═════ RECORDS PROVIDED

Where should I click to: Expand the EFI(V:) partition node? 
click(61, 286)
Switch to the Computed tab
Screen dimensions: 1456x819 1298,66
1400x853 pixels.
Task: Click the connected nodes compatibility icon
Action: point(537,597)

══════════

**INSTRUCTIONS FOR THE TASK:**
Each record needs to be duplicated exactly.

**ANSWER AREA:**
Where should I click to: Expand the EFI(V:) partition node? 
click(61, 286)
Switch to the Computed tab
Screen dimensions: 1456x819 1298,66
1400x853 pixels.
Task: Click the connected nodes compatibility icon
Action: point(537,597)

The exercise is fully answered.